- _Exercise text_
┄┄┄┄┄┄┄┄┄┄┄┄┄┄┄┄┄┄┄┄
Interspecific crosses with wild Solanum species have been used to increase disease resistance in cultivars of S. tuberosum. Genes from the wild tuber-bearing species Solanum demissum, Solanum chacoense and Solanum aculae, which have low sporulation of H. solani, have been incorporated into the background of some Canadian potato cultivars. These interspecific crosses and advanced selections are being screened for resistance to different diseases including silver scurf. However, no silver scurf-resistant cultivars of Solanum tuberosum have, thus far, been identified. There is lack of reports of silver scurf resistant potato cultivars.

===Suppressive soils===
Soil types influenced the development of silver scurf to a great extent, both at harvest season and the following three-month storage period. Some soils displayed suppressiveness in different levels. The results from experimental trials revealed a significant negative correlation between silver scurf disease severity, and soil NO_{3} content and Fe availability. NO_{3} had been negatively correlated with silver scurf disease previously. This provides a possible suppressive effect of these two soil components. NO_{3} is an efficient nitrogen source used by H. solani. Therefore, a direct adverse effect between silver scurf and NO_{3} is not likely to happen. A probable explanation for this observation is that NO_{3} could function on other soil microorganisms which possibly act as H. solani antagonists. These results indicated that microbial antagonists may be the key components contributing to soil suppressiveness and their antagonists may lead efficient biological control of silver scurf.

===Biological control===
Biological control is considered an attractive alternative to chemicals for the efficient, reliable, and environmentally safe control of plant pathogens.

A fungus of the genus Cephalosporium (now renamed Acremonium strictum) was able to decrease the dissemination of silver scurf in storage. Cephalosporium has shown the ability to significantly diminish sporulation, spore germination and mycelial growth of H. solani. However, Cephalosporium does not reduce silver scurf on previously infected potatoes.

In laboratory experiments, isolations from potato growing soil and the rhizosphere of potato plants during sprouting, Trichoderma hamatum, Trichoderma koningii, Trichoderma polysporum, Trichoderma harzianum and Trichoderma viride were the most inhibitory microorganisms to H. solani growth in vitro.

Achromobacter piechaudii, Bacillus cereus, Cellulomonadaceae fimi, Pseudomonas chlororaphis, Pseudomonas fluorescens, Pseudomonas putidaputida, and Streptomyces griseus were able to inhibit mycelial growth and/or conidial germination through the production of diffusible metabolites and that antibiosis was likely responsible fully or partially for their antagonism of H. solani.

====Biopesticides====

Serenade ASO (a formulation of Bacillus subtilis) has proved to suppress silver scurf, reduced both the incidence and severity of silver scurf under low disease pressure and delayed the beginning of silver scurf in storage for five months.

==Relevance==
When silver scurf was first found in Moscow in 1871, it was considered as a minor plant disease. After an increase in silver scurf incidence from America, Europe, Middle East, Africa, China, and New Zealand since 1968, the disease was later considered a pathogen of major importance. Although the disease did not cause potato yield losses and only affected the cosmetic appearance of the tuber, it had a huge impact on the potato market. With growing consumer demands for attractive appearance in fresh market cultivars, silver scurf on potatoes with blemishes and discoloration have been rejected by the industry. Furthermore, the silver scurf causes water loss which makes it difficult to peel the tubers. The excess tuber shrinkage also causes weight loss in tubers. From the cosmetic effect, dehydration, and weight loss of the tubers, the fresh market is facing major economic losses from the disease even today. For example, the Idaho's potato industry lost about 7 to 8.5 million dollars from the silver scurf disease. Not only does the cost come from rejecting silver scurf diseased potatoes, but it also comes from an increase in the amount of time needed for sorting and inspecting every potato.
┄┄┄┄┄┄┄┄┄┄┄┄┄┄┄┄┄┄┄┄
[Excerpts from a dataset]

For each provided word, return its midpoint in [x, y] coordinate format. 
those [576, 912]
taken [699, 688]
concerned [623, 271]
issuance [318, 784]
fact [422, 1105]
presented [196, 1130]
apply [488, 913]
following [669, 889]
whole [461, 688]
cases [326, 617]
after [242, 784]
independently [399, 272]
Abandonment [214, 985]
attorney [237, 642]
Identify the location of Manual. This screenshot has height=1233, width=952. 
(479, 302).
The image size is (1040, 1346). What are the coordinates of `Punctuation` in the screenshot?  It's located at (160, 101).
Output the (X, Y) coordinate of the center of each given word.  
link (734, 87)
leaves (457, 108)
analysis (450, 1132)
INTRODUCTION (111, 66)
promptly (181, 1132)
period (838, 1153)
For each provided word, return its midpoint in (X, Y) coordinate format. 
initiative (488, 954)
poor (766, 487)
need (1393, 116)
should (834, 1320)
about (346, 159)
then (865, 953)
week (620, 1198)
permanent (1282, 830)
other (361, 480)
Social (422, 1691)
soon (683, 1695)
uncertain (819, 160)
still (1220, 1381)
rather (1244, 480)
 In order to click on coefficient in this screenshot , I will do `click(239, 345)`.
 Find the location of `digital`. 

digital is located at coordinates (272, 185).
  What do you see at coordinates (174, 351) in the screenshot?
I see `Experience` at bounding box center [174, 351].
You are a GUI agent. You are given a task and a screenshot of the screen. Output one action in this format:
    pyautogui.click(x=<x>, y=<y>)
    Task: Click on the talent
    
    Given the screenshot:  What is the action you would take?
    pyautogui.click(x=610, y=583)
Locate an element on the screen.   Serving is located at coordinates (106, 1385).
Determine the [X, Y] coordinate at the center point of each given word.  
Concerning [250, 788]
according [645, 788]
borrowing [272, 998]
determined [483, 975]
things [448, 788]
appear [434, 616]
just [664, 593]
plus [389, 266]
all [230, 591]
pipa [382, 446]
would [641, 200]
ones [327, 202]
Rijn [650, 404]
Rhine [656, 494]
┄┄┄┄┄┄┄┄┄┄┄┄┄┄┄┄┄┄┄┄
Reproduce word for word the stretch of the silver scurf passage from "Serenade ASO (a" through "for five months.".

Serenade ASO (a formulation of Bacillus subtilis) has proved to suppress silver scurf, reduced both the incidence and severity of silver scurf under low disease pressure and delayed the beginning of silver scurf in storage for five months.